Fork me on GitHub

Security Guide

Session security

A Ninja session is a hash of key/values, signed but not encrypted by default (see next section to enable encryption). That means that as long as your secret is safe, it is not possible for a third-party to forge sessions.

The secret is stored as key application.secret at conf/application.conf.

That way - several servers sharing the same secret can handle any request coming from your users. That's the reason why scaling is simple.

It is very very important to keep the application.secret private.

Do not commit it in a public repository, and when you install an application written by someone else change the secret key to your own.

When deploying it is also really useful to use an external configuration containing production settings - and a special application.secret that is not used in regular development.
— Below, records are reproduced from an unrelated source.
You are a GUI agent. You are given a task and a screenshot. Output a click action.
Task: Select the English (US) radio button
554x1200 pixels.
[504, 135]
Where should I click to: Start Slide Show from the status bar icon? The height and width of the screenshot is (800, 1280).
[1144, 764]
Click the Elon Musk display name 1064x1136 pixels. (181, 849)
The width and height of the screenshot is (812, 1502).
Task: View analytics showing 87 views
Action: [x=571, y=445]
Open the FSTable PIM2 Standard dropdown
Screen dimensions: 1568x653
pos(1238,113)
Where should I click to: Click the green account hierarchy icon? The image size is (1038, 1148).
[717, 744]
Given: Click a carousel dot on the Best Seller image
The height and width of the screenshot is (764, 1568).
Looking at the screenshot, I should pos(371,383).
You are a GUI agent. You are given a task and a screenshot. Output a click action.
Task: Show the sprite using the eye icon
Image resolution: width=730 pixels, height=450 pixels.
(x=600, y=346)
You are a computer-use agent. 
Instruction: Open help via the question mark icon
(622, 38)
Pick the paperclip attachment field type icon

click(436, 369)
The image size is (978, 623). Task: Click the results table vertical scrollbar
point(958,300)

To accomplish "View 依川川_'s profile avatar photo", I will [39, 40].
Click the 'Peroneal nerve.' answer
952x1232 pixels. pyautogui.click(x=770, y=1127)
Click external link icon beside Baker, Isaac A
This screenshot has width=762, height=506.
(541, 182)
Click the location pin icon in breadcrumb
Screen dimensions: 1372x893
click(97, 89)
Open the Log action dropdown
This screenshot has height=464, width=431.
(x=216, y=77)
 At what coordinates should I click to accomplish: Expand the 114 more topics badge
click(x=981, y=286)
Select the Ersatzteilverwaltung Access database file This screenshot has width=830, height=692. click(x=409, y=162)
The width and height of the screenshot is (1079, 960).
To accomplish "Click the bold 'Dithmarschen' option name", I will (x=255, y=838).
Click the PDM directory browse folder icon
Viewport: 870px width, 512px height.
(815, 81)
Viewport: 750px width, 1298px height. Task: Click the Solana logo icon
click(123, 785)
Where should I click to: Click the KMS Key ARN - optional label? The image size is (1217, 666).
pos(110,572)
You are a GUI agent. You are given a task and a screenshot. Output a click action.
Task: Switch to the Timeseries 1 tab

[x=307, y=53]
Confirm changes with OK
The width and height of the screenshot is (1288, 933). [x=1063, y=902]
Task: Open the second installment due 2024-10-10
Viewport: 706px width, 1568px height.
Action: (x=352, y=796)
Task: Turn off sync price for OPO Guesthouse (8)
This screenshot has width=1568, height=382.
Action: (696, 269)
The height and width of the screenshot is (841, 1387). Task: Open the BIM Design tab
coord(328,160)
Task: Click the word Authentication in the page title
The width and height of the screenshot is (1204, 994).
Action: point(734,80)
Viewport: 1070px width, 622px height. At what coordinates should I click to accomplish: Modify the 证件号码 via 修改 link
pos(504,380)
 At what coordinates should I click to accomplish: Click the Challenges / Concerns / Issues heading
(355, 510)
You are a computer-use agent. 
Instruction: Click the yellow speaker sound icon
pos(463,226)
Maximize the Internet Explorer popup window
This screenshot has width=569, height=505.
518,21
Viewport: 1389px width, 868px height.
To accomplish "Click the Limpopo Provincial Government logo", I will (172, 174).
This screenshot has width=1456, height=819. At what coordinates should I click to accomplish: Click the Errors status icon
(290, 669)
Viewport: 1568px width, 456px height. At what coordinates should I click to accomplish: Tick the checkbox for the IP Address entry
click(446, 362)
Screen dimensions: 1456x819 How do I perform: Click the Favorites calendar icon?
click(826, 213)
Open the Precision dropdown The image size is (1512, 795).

You can point to an alternate configuration by using a system variable:

… -Dninja.external.configuration=/mydir/deployment.conf".

Encrypting sessions

Setting up Ninja to encrypt sessions is very easy: You have to enable encryption in the configuration file, (application.conf), by setting application.cookie.encryption=true.

Ninja is using at least AES/128 which should be fine for even the most demanding scenarios. You can increase the strength of AES by installing the Java Cryptography Extensions into your JDK.

Generating a new session secret

You can generate a random new secret in development mode by simply deleting application.secret from your conf/application.conf file. When you restart your server Ninja will generate a new secret and add it to conf/application.conf.